Start of Block
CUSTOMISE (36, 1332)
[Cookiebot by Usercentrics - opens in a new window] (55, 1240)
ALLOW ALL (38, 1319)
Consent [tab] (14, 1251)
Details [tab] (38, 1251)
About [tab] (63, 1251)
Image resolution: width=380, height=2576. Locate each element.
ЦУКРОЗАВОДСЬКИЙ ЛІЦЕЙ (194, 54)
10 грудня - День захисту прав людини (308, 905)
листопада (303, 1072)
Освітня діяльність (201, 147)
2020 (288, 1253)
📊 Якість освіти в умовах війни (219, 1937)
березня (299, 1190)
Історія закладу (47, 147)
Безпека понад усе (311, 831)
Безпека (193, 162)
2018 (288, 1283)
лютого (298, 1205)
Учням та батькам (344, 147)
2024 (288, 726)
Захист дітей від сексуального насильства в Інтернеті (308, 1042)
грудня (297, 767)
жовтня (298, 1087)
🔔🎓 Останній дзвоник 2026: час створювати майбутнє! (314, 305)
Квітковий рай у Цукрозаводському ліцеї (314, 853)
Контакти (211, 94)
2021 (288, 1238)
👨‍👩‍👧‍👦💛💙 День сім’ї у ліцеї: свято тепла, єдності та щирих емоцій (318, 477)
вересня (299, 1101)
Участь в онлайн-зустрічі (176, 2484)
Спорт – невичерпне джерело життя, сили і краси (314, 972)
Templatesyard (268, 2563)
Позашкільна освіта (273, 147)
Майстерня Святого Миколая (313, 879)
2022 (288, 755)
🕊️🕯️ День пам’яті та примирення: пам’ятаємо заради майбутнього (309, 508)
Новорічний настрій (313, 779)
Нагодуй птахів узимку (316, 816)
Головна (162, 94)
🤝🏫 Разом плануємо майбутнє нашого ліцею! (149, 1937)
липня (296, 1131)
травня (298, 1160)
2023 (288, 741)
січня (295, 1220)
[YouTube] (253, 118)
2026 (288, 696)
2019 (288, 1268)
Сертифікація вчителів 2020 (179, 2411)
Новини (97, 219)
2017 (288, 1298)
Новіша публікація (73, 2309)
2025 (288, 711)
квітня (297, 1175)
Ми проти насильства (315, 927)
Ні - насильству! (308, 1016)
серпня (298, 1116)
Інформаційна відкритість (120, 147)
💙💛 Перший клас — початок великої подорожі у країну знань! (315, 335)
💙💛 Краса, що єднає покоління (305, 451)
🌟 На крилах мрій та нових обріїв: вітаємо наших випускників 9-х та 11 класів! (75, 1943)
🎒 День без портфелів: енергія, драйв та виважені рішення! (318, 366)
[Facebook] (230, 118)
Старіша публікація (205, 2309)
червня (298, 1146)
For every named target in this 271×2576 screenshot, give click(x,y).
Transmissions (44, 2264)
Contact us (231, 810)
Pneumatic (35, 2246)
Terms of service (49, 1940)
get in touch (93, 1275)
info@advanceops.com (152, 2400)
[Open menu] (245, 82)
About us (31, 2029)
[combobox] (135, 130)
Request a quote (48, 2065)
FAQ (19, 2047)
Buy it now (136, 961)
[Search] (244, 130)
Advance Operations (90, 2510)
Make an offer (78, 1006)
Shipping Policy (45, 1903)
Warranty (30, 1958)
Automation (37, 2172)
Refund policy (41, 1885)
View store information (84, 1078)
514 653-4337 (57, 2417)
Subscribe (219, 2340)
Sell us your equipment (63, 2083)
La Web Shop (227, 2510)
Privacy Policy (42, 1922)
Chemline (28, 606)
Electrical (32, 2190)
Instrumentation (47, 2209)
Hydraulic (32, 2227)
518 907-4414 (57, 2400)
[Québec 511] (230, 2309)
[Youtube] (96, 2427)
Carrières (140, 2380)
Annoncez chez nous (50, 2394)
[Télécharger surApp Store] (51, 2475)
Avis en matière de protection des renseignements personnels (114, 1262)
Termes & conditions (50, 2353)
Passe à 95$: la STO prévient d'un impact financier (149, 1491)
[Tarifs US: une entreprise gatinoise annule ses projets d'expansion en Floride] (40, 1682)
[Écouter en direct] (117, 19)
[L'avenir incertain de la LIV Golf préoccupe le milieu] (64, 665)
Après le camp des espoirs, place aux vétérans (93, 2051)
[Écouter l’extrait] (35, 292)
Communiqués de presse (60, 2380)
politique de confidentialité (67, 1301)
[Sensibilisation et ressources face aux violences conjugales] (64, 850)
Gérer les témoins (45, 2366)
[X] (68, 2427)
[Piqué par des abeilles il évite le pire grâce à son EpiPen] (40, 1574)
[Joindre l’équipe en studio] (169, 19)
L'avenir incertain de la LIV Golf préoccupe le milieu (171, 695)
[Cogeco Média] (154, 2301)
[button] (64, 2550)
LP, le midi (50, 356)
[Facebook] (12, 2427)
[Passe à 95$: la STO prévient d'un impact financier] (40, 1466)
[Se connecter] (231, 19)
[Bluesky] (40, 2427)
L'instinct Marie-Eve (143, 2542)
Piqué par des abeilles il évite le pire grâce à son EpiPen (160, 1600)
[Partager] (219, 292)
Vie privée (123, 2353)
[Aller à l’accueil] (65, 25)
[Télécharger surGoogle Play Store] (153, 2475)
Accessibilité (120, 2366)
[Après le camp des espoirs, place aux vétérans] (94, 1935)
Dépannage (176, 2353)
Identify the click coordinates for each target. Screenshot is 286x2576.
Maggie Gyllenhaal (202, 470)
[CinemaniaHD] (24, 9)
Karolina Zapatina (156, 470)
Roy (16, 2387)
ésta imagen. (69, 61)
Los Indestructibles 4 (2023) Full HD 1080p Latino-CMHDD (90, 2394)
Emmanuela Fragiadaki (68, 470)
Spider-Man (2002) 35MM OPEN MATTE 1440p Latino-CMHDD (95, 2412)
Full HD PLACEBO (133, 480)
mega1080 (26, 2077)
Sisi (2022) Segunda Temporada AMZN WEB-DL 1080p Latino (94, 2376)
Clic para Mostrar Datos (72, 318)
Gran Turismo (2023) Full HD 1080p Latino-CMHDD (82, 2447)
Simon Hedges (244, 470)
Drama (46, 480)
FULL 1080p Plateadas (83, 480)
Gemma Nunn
End of Block
● DESCRIPTION OF THE TASK:
Exact copies of the lines from the one holding "Roy (16, 2387)" to the end of the entries are all that should be written.

● EXERCISE RESULT:
Roy (16, 2387)
ésta imagen. (69, 61)
Los Indestructibles 4 (2023) Full HD 1080p Latino-CMHDD (90, 2394)
Emmanuela Fragiadaki (68, 470)
Spider-Man (2002) 35MM OPEN MATTE 1440p Latino-CMHDD (95, 2412)
Full HD PLACEBO (133, 480)
mega1080 (26, 2077)
Sisi (2022) Segunda Temporada AMZN WEB-DL 1080p Latino (94, 2376)
Clic para Mostrar Datos (72, 318)
Gran Turismo (2023) Full HD 1080p Latino-CMHDD (82, 2447)
Simon Hedges (244, 470)
Drama (46, 480)
FULL 1080p Plateadas (83, 480)
Gemma Nunn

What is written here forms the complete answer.